15 Temmuz

 

10 Soruda FETÖ

 

 

 

"Bu Millet 28 Şubatların Değil, Kendi İradesinin Bin Yıl Süreceğini Eline Geçen Her Fırsatta Göstermiştir”

28.02.2015
"Bu Millet 28 Şubatların Değil, Kendi İradesinin Bin Yıl Süreceğini Eline Geçen Her Fırsatta Göstermiştir”

Ayrımcılığa Karşı Kadın Hakları Derneği (AKDER) tarafından "28 Şubatlar Bin Yıl Sürmez" programına katılarak bir konuşma yapan Cumhurbaşkanı Erdoğan, “Seçimle iş başına gelen bir hükümetin, halkın oylarıyla iktidara gelen siyasi partilerin meşru haklarını kirli senaryolarla iftiralarla kumpaslarla ellerinden alanları bu millet asla affetmeyecek. Rejimi koruyoruz bahanesiyle milleti soyanlar, ülkenin kaynaklarını birilerine peşkeş çekenler, tarih önünde asla kendilerini ibra edemeyecekler” dedi.

Haliç Kongre Merkezi'nde gerçekleşen törende yaptığı konuşmasında, dün vefatının 4. senesi olan Prof. Dr.
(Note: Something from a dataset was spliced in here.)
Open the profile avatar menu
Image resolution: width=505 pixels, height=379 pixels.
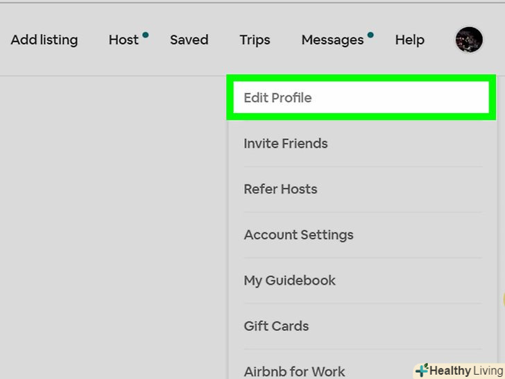coord(469,40)
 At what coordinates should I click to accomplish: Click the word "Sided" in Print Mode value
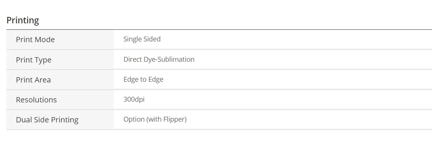click(x=152, y=39)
Necmettin Erbakan'ı rahmetle anan Cumhurbaşkanı Recep Tayyip Erdoğan, "Hocamızın milletimize bıraktığı manevi mirasının gelecek nesiller tarafından da örnek alınacağına, takip edileceğine inanıyorum" dedi.
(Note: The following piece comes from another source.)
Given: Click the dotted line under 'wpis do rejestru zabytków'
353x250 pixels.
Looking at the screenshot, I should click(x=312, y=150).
Cumhurbaşkanı Erdoğan, ülkelerin, milletlerin, insanların hayatlarında önemli dönüm noktaları ve önemli yıl dönümlerinin olduğunu ifade ederek, bunların bir kısmının aydınlığa çıkışın, yeni bir dönemin perdesinin açılışının müjdecisi olduğunu belirterek, "Bizim için Resul-i Zişan Efendimizin doğum tarihi olan miladi takvimle 571 böyle bir tarihtir. Aynı şekilde milletimiz için Malazgirt Zaferi'ni ifade eden 1071, Osmanlı'nın kuruluş tarihi kabul edilen 1299, İstanbul'un fethi 1453 böyle tarihlerdir. Millet meclisimizin açılış tarihi olan 1920'de böyle bir tarihtir" diye konuştu.

 

 

“28 ŞUBAT’TA TÜRKİYE BİR DEMOKRASİ KATLİAMI YAŞAMIŞTIR”
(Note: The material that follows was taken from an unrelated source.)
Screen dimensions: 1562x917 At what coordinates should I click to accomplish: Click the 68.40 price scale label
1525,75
Bir de ve acı yıl dönümleri ve karanlık tarihler olduğunu belirten Cumhurbaşkanı Erdoğan, "Cumhuriyet dönemine baktığımızda, 1960, 1971, 1980 hep böyle tarihlerdir. Bir de 1997 var tabi. 28 Şubat 1997. Bundan tam 18 yıl önce bugün Türkiye bir demokrasi faciası, bir demokrasi katliamı yaşamıştır. Adına 'postmodern darbe' dediler. Ama aslında bu milletin değerlerine, inançlarına, kültürüne karşı başlatılmış fütursuzca, nobranca bir saldırıydı. 28 Şubat bu konuda bir ilk değildi, son da olmadı. Milli şef özlemi içinde olanlar, 1960 darbesini ve bunun peşinde olanlar, neyin peşindeyseler, 28 Şubat'ı yapanlar da aynı şeyin peşindeydiler. Onun izdüşümü olan 1980 darbesini yapanlar, neyi murad ediyorlarsa, 28 Şubat'ı gerçekleştirenler de aynı gayeyi taşıyorlardı. Aynı şekilde 17-25 Aralık darbe teşebbüsünde bulunanlarla 28 Şubatçıların, hiçbir farkı yoktur. Görünüşte belki isimler farklıydı, yöntemler farklıydı, söylemler farklıydı, ama amaç hep aynıydı. Amaç ülkenin yönetimini millete vermemekti. Amaç milletin kendi inancıyla tarihiyle değerleriyle kültürüyle yönetimiyle söz sahibi, iktidar olmasını engellemekti. İktidar sahibi olmayı engellemeye gayret edenler bunu başarabildiler mi? Hayır. Fakat onlar öyle kararlıydılar ki, her ihtilalde, her müdahalede gerekirse milyonlarca insanın canından olmasını göze almışlardı. Bizim milletimizin devlet terbiyesi, kendi varlığına kastetmiş olsa dahi devleti temsil edenlere fiili mukavemete izin vermediği için böyle bir faciayla karşılaşılmadı. Altını çizerek ifade ediyorum. Bunun sebebi kesinlikle bu darbeleri yapanların aklı, vicdanı, ahlakı değildi. Sadece ve sadece milletimizin ferasetiydi, basiretiydi. Aynı feraset şartlar normale döner dönmez, milletin kendi iradesini ortaya koyarak kendi temsilcilerine sahip çıkmasını da sağlamıştır" dedi.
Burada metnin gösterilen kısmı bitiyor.